Directions
Scan the records below. Report the number of lines containing the word "plus", and nothing more.

Data items
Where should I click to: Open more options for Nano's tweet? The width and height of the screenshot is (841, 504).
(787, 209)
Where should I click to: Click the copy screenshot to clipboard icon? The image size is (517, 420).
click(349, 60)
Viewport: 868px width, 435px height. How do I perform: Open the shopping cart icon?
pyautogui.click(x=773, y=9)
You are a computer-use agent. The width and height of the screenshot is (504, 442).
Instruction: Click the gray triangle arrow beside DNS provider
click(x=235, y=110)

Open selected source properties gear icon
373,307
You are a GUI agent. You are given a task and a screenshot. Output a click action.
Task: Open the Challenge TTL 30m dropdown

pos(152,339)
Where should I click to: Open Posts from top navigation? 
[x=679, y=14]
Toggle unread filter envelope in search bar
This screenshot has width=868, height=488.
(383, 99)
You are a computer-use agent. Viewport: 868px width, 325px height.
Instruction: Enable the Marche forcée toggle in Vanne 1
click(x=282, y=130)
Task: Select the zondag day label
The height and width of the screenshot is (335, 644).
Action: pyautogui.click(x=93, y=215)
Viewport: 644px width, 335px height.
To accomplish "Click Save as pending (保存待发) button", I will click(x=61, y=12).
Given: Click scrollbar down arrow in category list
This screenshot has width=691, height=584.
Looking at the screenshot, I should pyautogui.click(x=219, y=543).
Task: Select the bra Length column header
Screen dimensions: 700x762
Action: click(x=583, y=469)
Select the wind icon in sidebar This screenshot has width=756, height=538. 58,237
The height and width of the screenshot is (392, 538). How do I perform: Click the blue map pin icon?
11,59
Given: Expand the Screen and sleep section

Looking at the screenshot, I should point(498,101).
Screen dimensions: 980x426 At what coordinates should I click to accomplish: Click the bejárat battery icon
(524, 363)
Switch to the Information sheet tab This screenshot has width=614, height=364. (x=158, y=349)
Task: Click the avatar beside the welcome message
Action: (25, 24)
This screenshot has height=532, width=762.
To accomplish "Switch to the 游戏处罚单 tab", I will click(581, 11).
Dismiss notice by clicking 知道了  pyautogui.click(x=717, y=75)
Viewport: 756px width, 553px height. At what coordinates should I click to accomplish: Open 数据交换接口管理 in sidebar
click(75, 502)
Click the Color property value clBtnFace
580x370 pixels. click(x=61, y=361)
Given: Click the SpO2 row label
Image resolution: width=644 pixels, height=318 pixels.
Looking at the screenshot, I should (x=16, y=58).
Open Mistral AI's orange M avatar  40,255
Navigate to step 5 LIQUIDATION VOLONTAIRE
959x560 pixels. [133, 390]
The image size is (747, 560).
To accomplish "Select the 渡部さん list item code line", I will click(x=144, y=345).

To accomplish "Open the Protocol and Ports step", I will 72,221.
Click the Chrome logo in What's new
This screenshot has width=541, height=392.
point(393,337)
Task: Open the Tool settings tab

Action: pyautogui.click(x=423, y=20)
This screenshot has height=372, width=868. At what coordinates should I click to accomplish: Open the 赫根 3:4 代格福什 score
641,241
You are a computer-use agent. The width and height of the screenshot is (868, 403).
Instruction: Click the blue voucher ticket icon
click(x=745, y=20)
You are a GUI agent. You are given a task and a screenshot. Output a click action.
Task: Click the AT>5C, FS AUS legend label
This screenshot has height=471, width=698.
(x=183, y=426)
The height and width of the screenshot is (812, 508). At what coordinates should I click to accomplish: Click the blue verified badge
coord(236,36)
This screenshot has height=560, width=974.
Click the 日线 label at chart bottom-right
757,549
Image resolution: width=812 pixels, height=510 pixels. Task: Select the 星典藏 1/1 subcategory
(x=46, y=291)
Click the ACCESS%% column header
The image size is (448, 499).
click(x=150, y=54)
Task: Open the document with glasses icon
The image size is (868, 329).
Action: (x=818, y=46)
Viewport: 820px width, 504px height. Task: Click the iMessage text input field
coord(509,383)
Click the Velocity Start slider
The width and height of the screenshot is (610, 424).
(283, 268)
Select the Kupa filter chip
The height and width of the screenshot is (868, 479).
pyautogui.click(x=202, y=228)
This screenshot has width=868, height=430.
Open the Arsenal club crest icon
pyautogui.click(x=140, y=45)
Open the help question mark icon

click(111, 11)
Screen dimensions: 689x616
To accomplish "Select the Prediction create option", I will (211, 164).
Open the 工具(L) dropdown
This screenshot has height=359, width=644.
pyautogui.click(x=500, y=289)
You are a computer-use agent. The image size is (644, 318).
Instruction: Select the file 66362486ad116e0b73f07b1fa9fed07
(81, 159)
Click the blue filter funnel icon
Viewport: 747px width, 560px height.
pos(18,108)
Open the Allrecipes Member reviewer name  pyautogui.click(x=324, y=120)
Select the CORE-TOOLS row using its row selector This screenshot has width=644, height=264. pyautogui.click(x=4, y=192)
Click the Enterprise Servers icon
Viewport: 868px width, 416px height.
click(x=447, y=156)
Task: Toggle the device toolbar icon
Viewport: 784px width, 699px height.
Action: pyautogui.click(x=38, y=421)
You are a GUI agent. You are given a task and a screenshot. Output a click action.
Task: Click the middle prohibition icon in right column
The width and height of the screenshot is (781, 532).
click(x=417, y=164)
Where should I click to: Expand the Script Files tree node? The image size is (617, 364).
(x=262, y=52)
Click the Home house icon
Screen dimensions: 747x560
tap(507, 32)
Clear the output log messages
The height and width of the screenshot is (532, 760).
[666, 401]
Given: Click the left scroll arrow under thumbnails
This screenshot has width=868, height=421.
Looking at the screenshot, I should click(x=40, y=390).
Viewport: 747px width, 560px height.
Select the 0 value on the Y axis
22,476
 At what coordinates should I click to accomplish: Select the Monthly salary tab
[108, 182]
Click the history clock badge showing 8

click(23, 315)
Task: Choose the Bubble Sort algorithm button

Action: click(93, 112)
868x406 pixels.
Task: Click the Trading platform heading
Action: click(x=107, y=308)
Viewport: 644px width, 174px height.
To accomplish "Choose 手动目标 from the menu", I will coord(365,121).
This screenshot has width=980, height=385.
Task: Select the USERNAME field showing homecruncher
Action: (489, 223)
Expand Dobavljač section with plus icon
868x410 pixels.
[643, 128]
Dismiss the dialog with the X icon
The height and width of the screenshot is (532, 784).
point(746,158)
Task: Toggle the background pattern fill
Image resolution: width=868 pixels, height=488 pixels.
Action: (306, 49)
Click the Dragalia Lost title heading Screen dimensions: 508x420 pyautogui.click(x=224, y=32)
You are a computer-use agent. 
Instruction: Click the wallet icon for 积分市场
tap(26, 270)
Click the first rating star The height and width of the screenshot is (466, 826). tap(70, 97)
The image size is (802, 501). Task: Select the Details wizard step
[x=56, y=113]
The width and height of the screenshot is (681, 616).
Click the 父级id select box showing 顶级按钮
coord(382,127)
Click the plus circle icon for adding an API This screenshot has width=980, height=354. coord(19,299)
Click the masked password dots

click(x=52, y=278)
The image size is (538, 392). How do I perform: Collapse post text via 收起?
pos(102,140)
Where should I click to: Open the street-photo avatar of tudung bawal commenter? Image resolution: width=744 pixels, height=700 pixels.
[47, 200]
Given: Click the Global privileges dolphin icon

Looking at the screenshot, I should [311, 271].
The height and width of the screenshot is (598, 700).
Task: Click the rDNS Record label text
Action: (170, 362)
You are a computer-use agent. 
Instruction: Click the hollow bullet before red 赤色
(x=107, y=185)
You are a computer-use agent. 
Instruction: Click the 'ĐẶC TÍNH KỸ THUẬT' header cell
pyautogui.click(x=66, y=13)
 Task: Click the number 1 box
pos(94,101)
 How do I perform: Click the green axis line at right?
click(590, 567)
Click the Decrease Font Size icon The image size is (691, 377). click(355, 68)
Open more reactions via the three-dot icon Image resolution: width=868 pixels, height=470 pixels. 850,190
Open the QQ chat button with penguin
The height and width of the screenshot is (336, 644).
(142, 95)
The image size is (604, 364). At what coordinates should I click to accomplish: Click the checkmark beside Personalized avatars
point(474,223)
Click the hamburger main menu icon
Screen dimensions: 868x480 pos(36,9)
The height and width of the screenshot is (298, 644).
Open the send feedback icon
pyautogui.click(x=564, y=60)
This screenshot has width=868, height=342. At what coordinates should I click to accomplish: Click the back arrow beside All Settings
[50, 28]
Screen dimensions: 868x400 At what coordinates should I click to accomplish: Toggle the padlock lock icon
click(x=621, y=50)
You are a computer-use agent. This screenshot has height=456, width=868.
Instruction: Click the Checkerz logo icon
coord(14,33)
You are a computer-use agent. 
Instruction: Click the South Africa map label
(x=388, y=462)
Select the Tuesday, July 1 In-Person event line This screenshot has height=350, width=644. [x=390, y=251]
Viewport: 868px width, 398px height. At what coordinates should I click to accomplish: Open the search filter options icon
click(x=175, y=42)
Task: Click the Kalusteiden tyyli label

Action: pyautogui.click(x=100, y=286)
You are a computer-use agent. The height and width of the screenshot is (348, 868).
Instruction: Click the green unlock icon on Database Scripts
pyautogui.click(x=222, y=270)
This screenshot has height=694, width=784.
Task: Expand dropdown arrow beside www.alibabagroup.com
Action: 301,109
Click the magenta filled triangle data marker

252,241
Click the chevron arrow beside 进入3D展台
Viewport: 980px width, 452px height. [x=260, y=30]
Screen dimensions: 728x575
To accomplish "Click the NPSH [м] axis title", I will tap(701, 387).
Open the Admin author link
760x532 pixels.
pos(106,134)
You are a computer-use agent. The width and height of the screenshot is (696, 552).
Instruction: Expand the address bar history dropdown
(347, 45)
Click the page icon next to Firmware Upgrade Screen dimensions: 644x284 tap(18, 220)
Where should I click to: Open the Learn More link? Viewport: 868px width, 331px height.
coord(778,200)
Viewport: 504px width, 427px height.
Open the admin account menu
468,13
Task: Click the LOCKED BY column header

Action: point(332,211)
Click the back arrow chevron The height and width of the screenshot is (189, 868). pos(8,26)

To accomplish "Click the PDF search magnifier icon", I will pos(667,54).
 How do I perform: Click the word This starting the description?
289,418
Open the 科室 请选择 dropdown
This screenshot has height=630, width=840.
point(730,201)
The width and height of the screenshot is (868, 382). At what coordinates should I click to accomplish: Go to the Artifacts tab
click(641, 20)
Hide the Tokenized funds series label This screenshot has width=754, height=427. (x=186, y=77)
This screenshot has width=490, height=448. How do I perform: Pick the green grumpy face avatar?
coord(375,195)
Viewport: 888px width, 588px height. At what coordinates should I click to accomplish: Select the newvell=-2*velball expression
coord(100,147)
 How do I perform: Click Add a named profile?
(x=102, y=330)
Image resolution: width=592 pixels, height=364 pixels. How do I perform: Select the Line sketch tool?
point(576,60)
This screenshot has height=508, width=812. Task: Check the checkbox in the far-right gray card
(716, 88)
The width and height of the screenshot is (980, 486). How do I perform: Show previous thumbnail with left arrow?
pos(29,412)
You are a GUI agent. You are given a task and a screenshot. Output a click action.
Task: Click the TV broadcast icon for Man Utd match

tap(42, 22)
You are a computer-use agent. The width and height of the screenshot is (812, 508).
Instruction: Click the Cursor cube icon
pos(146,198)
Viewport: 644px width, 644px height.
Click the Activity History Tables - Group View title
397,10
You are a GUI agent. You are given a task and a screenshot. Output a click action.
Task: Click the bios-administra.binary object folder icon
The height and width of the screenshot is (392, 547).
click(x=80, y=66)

Task output
2